In April this year CMRX was award an exclusive contract from the U.S. government to build a new smallpox vaccine. The Biomedical Advanced Research and Development Authority (BARDA) wants another treatment available just in case enemies of the U.S. try to use smallpox as a weapon or if there is some sort of accidental breakout from a lab. The 60-month contract is valued at $100 million but if all the options are awarded it could be worth up to $435 million in revenue to CMRX. The company's revenues for the trailing twelve months are only $4.5 million.

Earlier this month (June) CMRX announced they were going to raise $150 million in capital by selling 3,775,000 shares of stock. That was later bumped up to 4.3 million shares. These priced at $39.75. You can see how CMRX stock briefly dipped toward $39.00 on June 10th and investors immediately bought the dip. It's impressive to see CMRX increase its shares outstanding by 10% and the impact only lasted a few days as buyers gobble up the stock.

Technically CMRX appears to be in breakout mode. The stock consolidated sideways in the $35.00-43.50 range for five and a half months before finally breaking out a few days ago. The stock encountered some profit taking yesterday but traders bought the dip today. The point & figure chart is bullish and forecasting at $61.00 target.

Tonight we are suggesting a trigger to launch bullish positions at $46.15. Plan on exiting prior to CMRX's earnings report in August.

- Suggested Positions -

Long CMRX stock @ $46.15

- (or for more adventurous traders, try this option) -

Long AUG $50 CALL (CMRX150821C50) entry $2.10

06/26/15 triggered @ $46.15
Option Format: symbol-year-month-day-call-strike


Neurocrine Biosciences Inc. - NBIX - close: 47.66 change: -0.10

Stop Loss: 44.85
Target(s): To Be Determined
Current Gain/Loss: -1.3%
Entry on July 01 at $48.27
Listed on June 30, 2015
Time Frame: Exit PRIOR to earnings in August
Average Daily Volume = 1.0 million
New Positions: see below

Comments:
07/01/15: Our brand new play on NBIX is already open. The plan was to launch bullish positions at $48.15 but NBIX gapped open higher at $48.27 this morning. Shares if NBIX, like most of the market today, saw its early gains fail pretty quickly. NBIX faded back toward unchanged on the session.

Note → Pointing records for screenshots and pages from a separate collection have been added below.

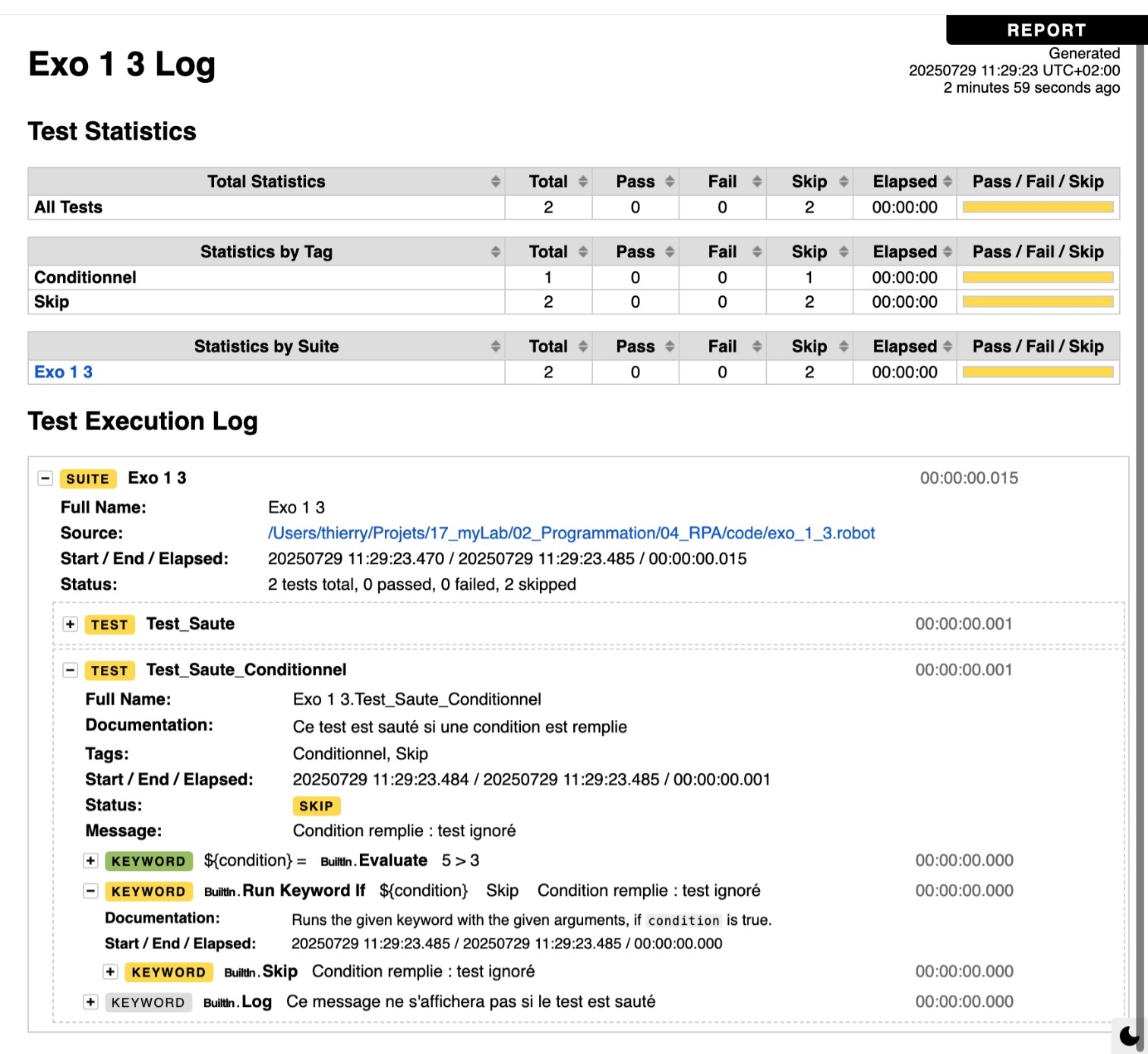Sort Statistics by Suite Fail column
Screen dimensions: 1148x1054
(722, 347)
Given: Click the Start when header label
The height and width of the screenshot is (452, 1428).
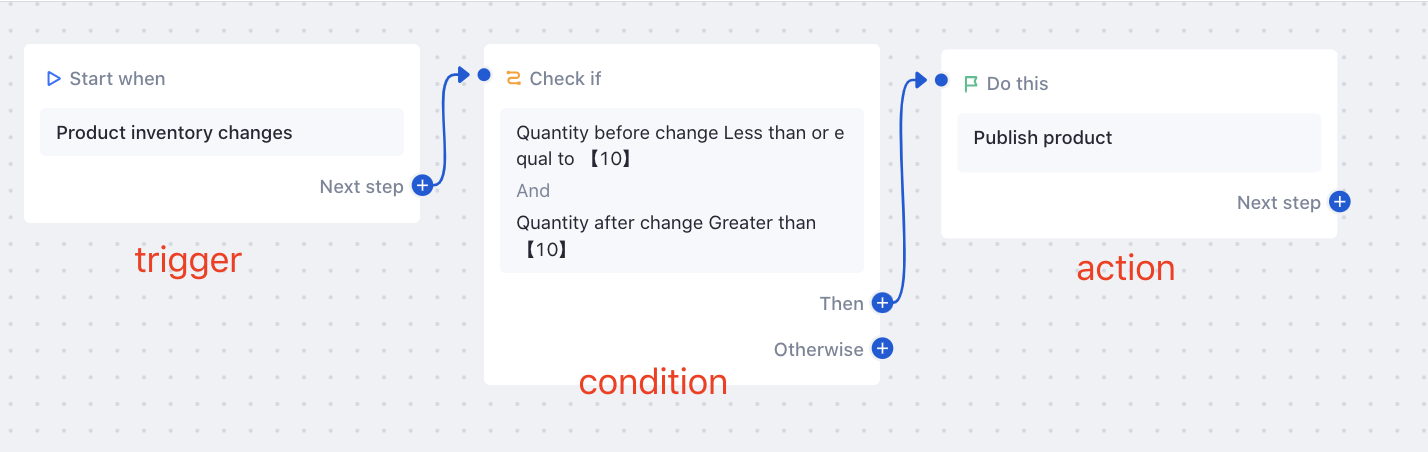Looking at the screenshot, I should click(117, 78).
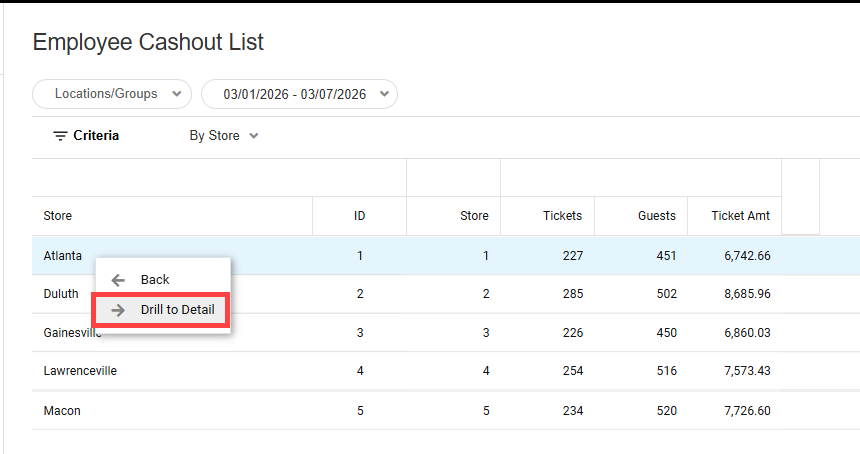Expand the By Store grouping dropdown

(x=224, y=136)
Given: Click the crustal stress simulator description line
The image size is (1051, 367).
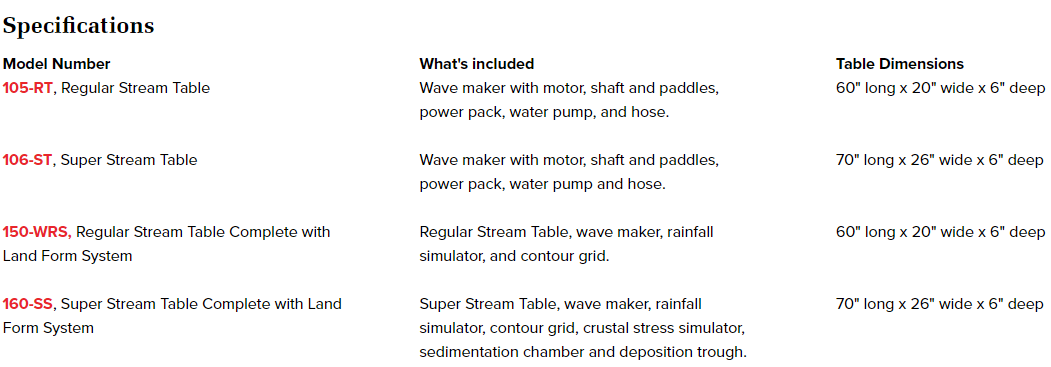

At this point I would wait for a new rally past $48.25 or you could wait for a rally past today's high ($48.89).

Trade Description: June 30, 2015:
Biotech stocks remain one of the best performing groups in the market this year. Year to date the IBB is up +21% versus a +0.2% gain in the S&P 500 and a +5.3% gain in the NASDAQ composite. NBIX is outpacing its peers with a +113% gain in the first half of 2015.

NBIX is in the healthcare sector. According to the company, "Neurocrine Biosciences, Inc. discovers and develops innovative and life-changing pharmaceuticals, in diseases with high unmet medical needs, through its novel R&D platform, focused on neurological and endocrine based diseases and disorders. The Company's two lead late-stage clinical programs are elagolix, a gonadotropin-releasing hormone antagonist for women's health that is partnered with AbbVie Inc., and NBI-98854, a vesicular monoamine transporter 2 inhibitor for the treatment of movement disorders. Neurocrine intends to maintain certain commercial rights to its VMAT2 inhibitor for evolution into a fully-integrated pharmaceutical company."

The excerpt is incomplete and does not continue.